As many as they can get their hands on in the team's current state....If your going to lose...and lose a lot, better to do it with a bunch of young players and see how many\which ones are worth holding onto.....than a bunch of mediocre\underachievng vets, whom you already know what they can\cannot do...

I don't think exchanging Theo and Ruben for Hardaway (who would help the SG issue...albeit temporarily) and a Lee or Frye is pushing POR over the "too many young players on the roster" precipice)



> Horrible, horrible deal for the Blazers.
> 
> Does it improve the team talent-wise? No.
> 
> ...


Amen, I concur 100%

If you think Darius Miles, Theo or Ruben are garbage...then wait til you get a look at Malik Rose and Antonio Davis...POR needs to see how the much maligned Miles performs under his new coach and under this new system before deciding to pull the plug on him....some of you here are EXTREMELY overeactionary...particularly when it comes to Miles...He is FAR better than ANYTHING that NY is allegedly offering....I wouldn't deal him for that...not by a longshot.


----------



## RedHot&Rolling (Jun 26, 2004)

I'm in favor of reducing the number of SF's we have and getting Cap Space in return including a backup at PF/C.

If a trade meets these requirements - I'd do it.

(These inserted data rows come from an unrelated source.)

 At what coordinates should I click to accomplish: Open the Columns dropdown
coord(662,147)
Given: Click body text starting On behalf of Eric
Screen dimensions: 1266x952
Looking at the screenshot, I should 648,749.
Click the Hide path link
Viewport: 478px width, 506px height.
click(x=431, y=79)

Miles - Patterson - Ratliff
for 
Hardaway - Davis - Frye


----------



## hasoos (Jan 3, 2003)

I see no reason to help NY out of their situation by giving them some functional players, in fact, I the longer the Knicks stink, the better IMHO. If you are going to make a trade, it should be for the sake of helping the team, not just for cap space. You will notice that a lot of teams that worked to get cap space for a high end free agent, just get left in the dust because they want to play for a winner. That being said, Portland needs to get something in return, especially for a center like Theo, who is still a serviceable center in this league.


----------



## zagsfan20 (Dec 24, 2004)

e_blazer1 said:


> I'm not necessarily saying that I agree with this trade idea, but I'm curious...just how many young players do you want to have on the Blazers roster?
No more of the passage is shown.